Key regulations
- GDPR (EU 2016/679)
- DORA (EU 2022/2554)
- MiCA (EU 2023/1114)
Entities
- CASPs
- custodians
- exchanges
- wallet providers
Activities
- custody
- KYC/AML
- data processing
- cross-border transfers
Core Compliance Expectations
- Data minimisation: Under GDPR Articles 5–6, entities must collect only what is necessary for defined purposes and document lawful basis for processing.
- Cross-border data transfers: Use adequacy decisions or Standard Contractual Clauses (SCCs) for transfers outside the EU.
- Incident reporting: DORA Articles 17–19 require reporting of major ICT incidents to competent authorities.
- Privacy-enhancing technologies: Zero-knowledge proofs and secure computation techniques are increasingly discussed as potential tools for balancing data protection with regulatory obligations.
Key Risks to Watch
- Regulatory ambiguity on anonymisation vs pseudonymisation: Classification affects whether GDPR applies (see EDPB Guidelines 01/2025).
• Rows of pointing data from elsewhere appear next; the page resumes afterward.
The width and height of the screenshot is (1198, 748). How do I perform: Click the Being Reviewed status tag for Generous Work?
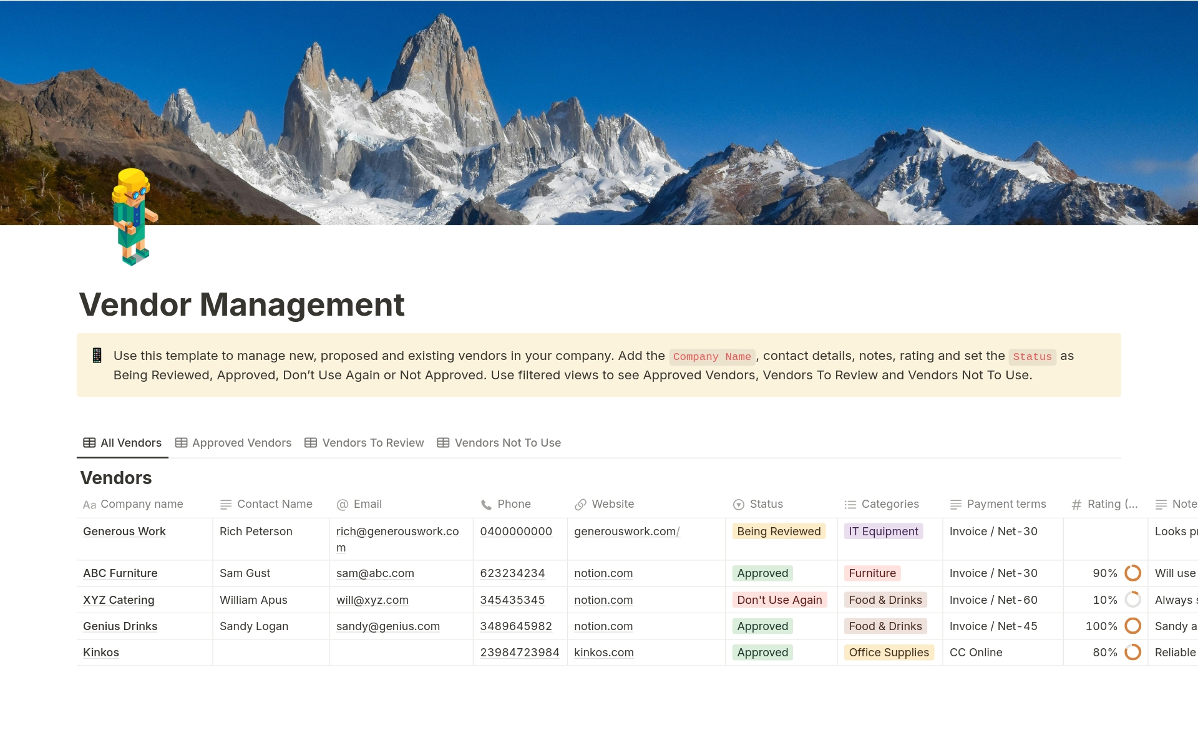[x=778, y=531]
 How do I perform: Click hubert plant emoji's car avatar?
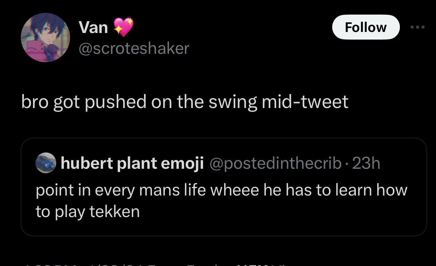click(46, 163)
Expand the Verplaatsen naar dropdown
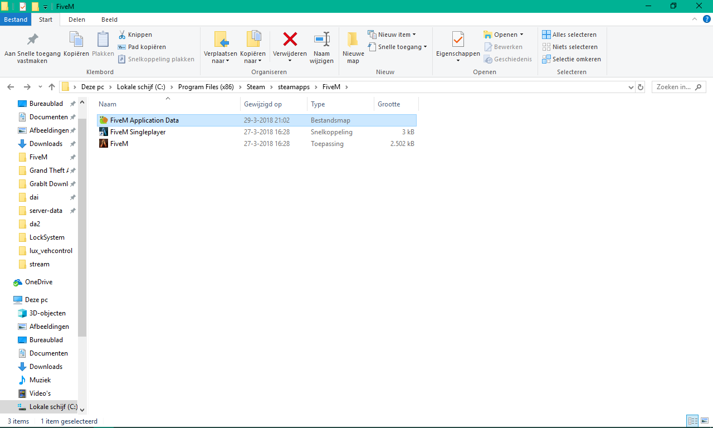This screenshot has width=713, height=428. pyautogui.click(x=221, y=57)
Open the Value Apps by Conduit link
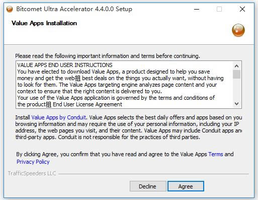The width and height of the screenshot is (258, 200). pos(59,117)
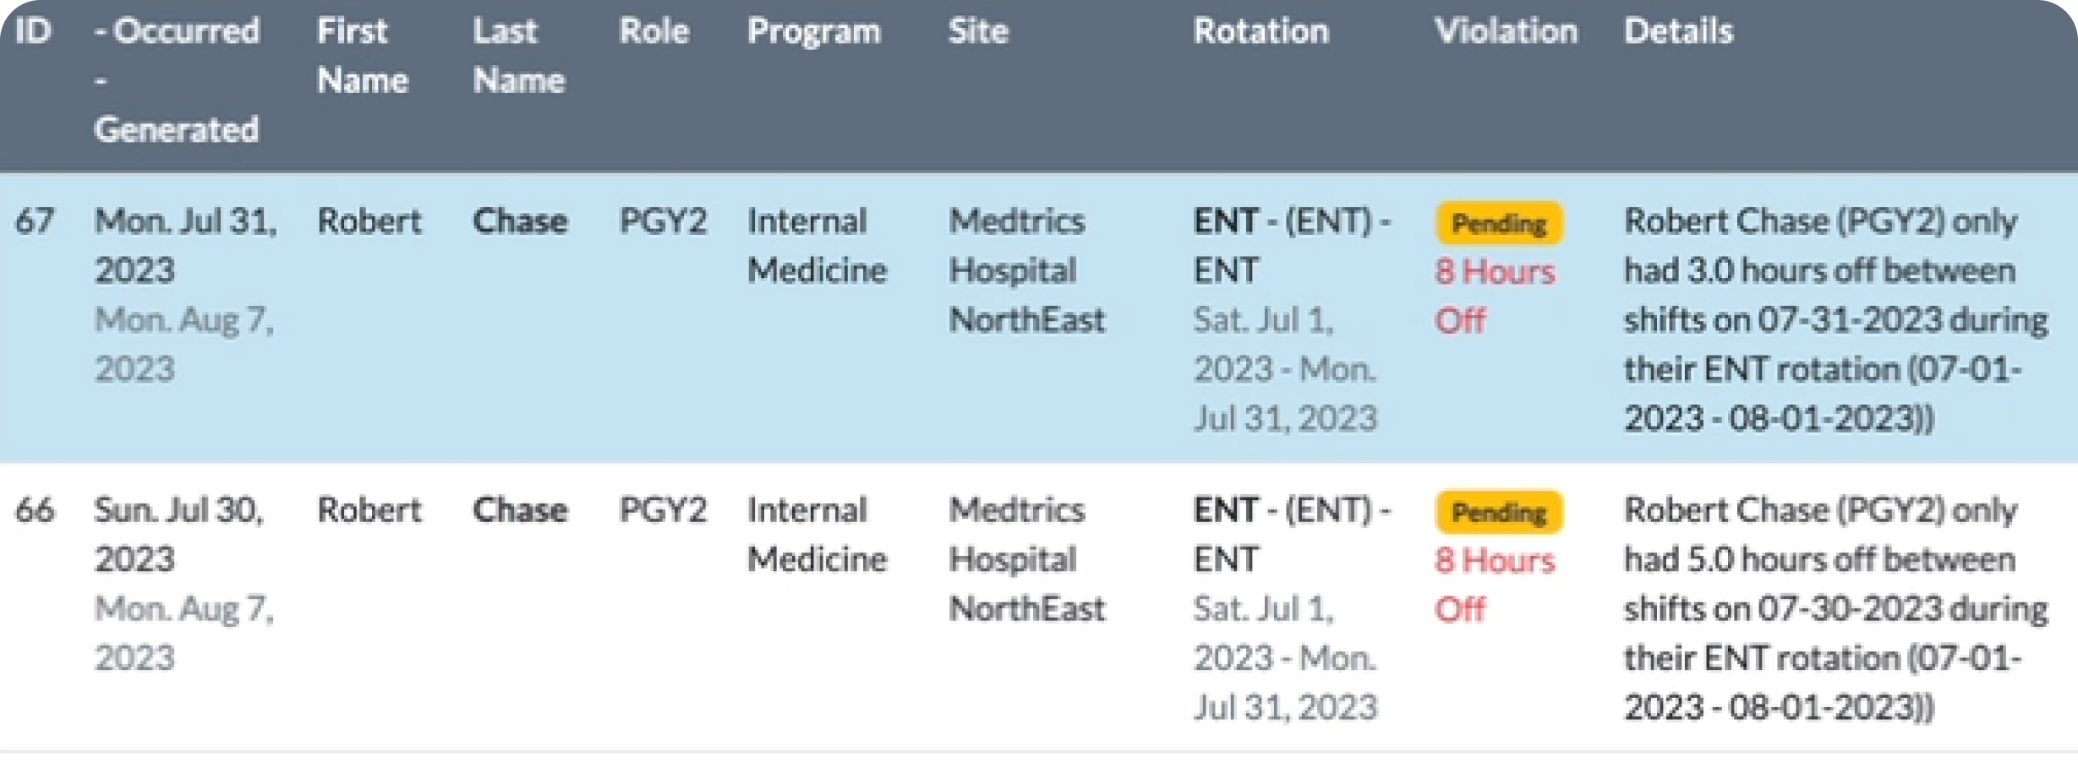
Task: Select the row with ID 66
Action: [35, 510]
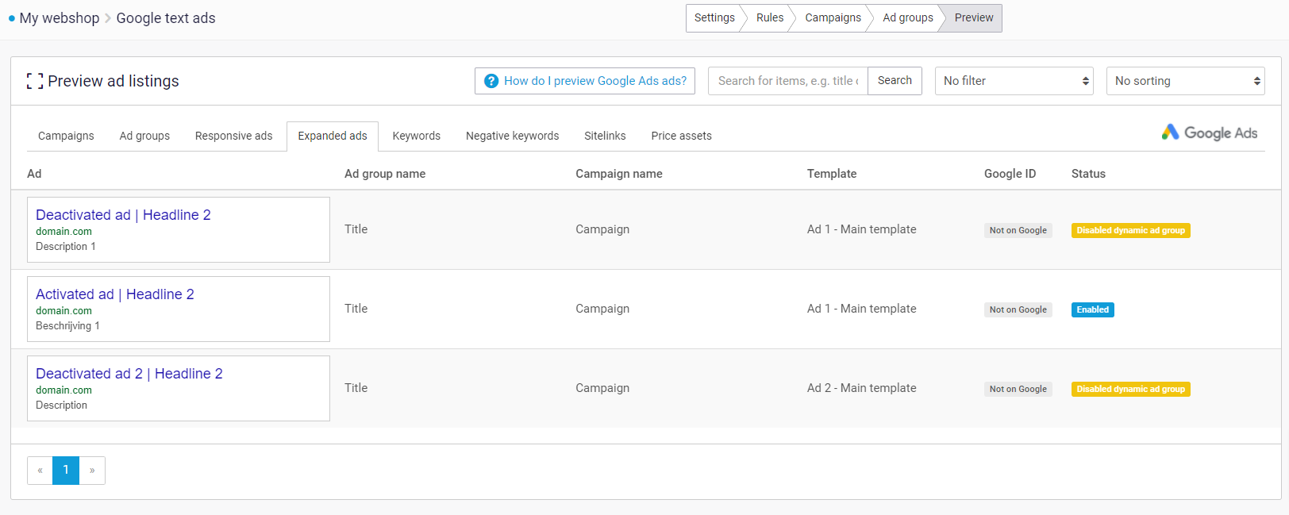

- Divergent national interpretations: Member State authorities may differ on whether privacy-enhancing approaches satisfy AML record-keeping requirements.
- Right to erasure vs blockchain immutability: GDPR Article 17 creates challenges for immutable ledger architectures (see EDPB Guidelines 02/2025).
Enterprise Opportunities
- First-mover advantage in privacy-preserving compliance: Institutions that pilot privacy-enhancing technologies (selective disclosure, zero-knowledge proofs) for KYC/AML may differentiate themselves as regulatory frameworks evolve.
- MiCA passporting with GDPR readiness: CASPs demonstrating robust cross-border data governance can leverage MiCA's single-market passport more effectively across Member States.
- Institutional trust through transparency: Public documentation of GDPR-DORA compliance frameworks signals operational maturity to institutional counterparties and NCAs.